Исходный текст —
########

И не тоскуй о том, что было бабье лето.
Среди замерших лиц встречающих людей,
Ты не ищи тот взгляд, что подарило лето,
Исчезнет он в листве и шелесте ветвей.

Моим друзьям в снегах приходят те же мысли
О бренной жизни и о том, кого уже здесь нет
Кто передал нам то, что будит наши мысли
О том, что жизнь пройдет, а может - ее нет.


    Ощущение движения с «ярмарки жизни» в настоящее время меня не угнетает, удручает лишь то, что жизнь проходит так быстро и многое еще не сделано, или утрачено. Вокруг меня, к сожалению, сложилась пустота, т.к. я не ощущаю дружеских встреч, не вижу дружеских улыбок, легкого дружеского подтрунивания над нашими житейскими проблемами. Потери и приобретения естественны в нашей жизни, это социально-биологический закон человеческой жизни вообще. Но одно очень важное и верное для меня, если любил или любишь – все это остается в сердце. В моем сердце сохраняется тепло от встреч с разными людьми, это тепло растворяет горечь от разлук и размолвок. Я продолжаю верить в добро, порядочность, искренность и дружеские теплые встречи. Жизнь продолжается.   Интересно описывать свою жизнь уже в зрелом возрасте, когда иных уж нет, а те далече. На ум пришли слова А.Блока: »Я не спеша, собрал бесстрастно воспоминания и дела, И стало беспощадно ясно: жизнь прошумела и ушла».

########

Выдержки из данных —

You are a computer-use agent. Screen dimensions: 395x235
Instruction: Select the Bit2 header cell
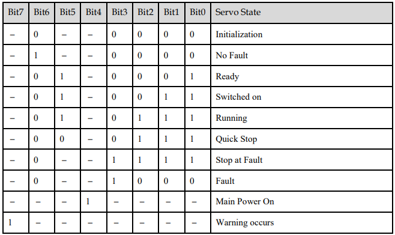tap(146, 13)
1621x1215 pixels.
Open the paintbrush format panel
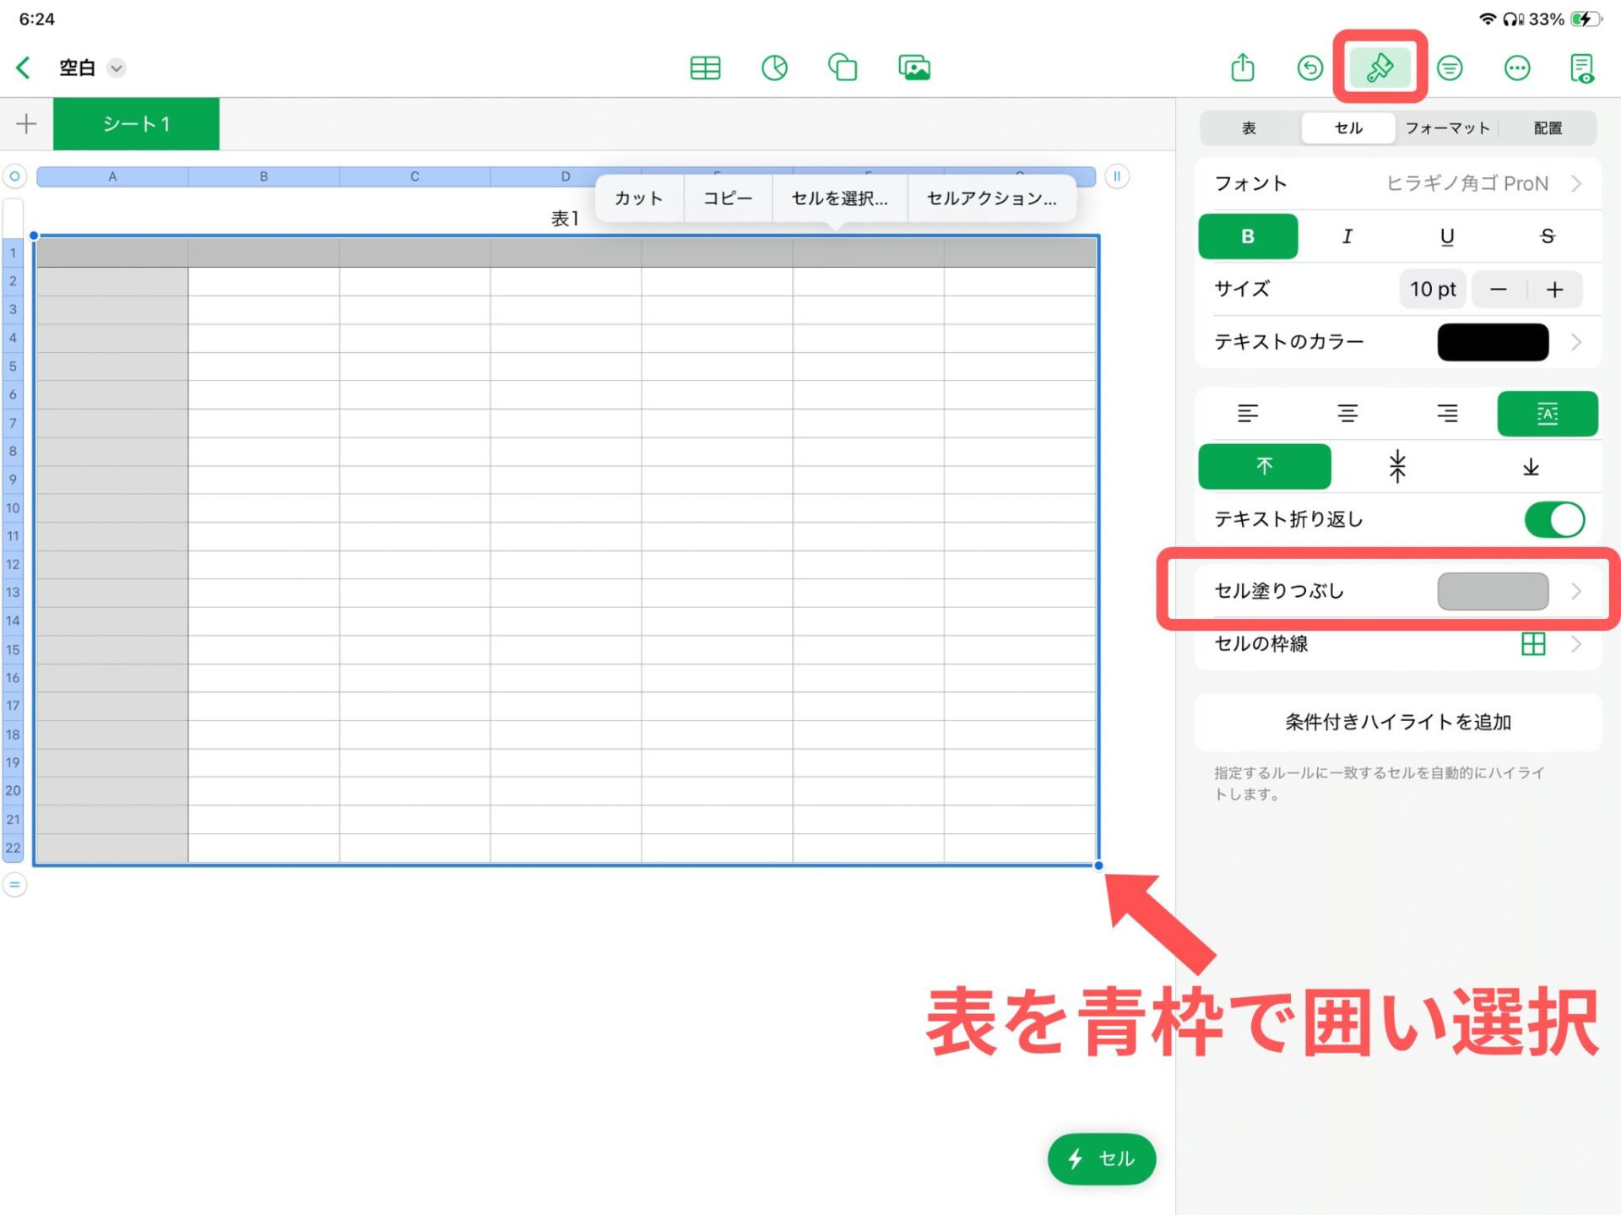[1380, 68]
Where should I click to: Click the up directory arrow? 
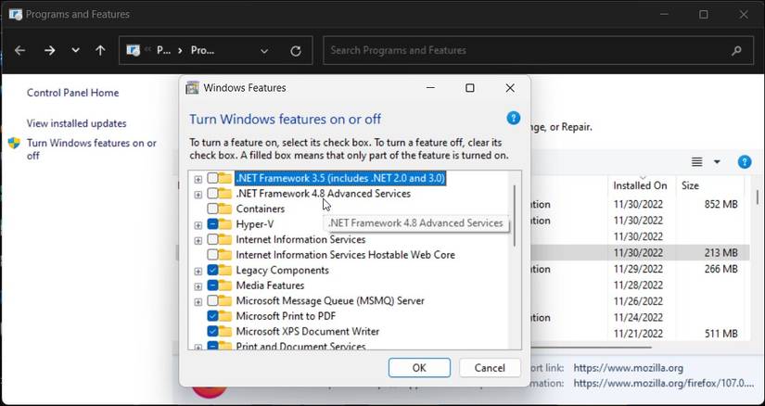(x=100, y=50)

########

Задания к выполнению —
1: Чьи слова приходят на ум рассказчику в конце текста о прожитой жизни?
2: Объясни, почему, согласно тексту о прожитой жизни, вокруг рассказчика сложилась пустота.
3: Продолжи текст о прожитой жизни, начав сразу после строк Блока, которыми он завершается.
Записи для выполнения заданий не понадобятся.

Ответы по заданиям —
1: Слова А. Блока.

2: Пустота сложилась потому, что рассказчик не ощущает дружеских встреч. Он также не видит дружеских улыбок и лёгкого дружеского подтрунивания над житейскими проблемами.

3:
     В память о старой дружбе я всегда вспоминаю стихи ирландского поэта Р.Бернса.
           Старая дружба
За дружбу старую до дна, за счастье юных дней
С тобой мы выпьем, старина, за счастье юных дней.
Побольше кружки приготовь, и доверху налей,
Забыть ли старую любовь и не грустить о ней?
С тобой мы выпьем старина, за дружбу прежних дней.

 С тобой топтали мы вдвоем траву родных полей,
И не один крутой подъем, мы взяли с юных дней.
За дружбу старую до дна, за счастье прежних дней,
С тобой мы выпьем старина, за счастье прежних дней

Переплывали мы не раз с тобой через ручей
Но море разделило нас, товарищ юных дней.
И вот с тобой сошлись мы вновь, твоя рука в моей.
За дружбу старую до дна, за счастье прежних дней,
С тобой мы выпьем старина, за счастье прежних дней

Я пью за старую любовь, за дружбу прежних дней.
За дружбу старую до дна, за счастье прежних дней,
С тобой мы выпьем старина, за счастье прежних дней.

     В продолжение этих стихов я бы хотел добавить высказывания Д.Лихачева из его книги "Земля родная"."...Храните молодость до глубокой старости. Храните молодость в своих старых, но приобретенных в молодости друзьях. Храните молодость в своих навыках, привычках, в своей молодой открытости к людям, непосредственности. Наша молодость - это и наша старость"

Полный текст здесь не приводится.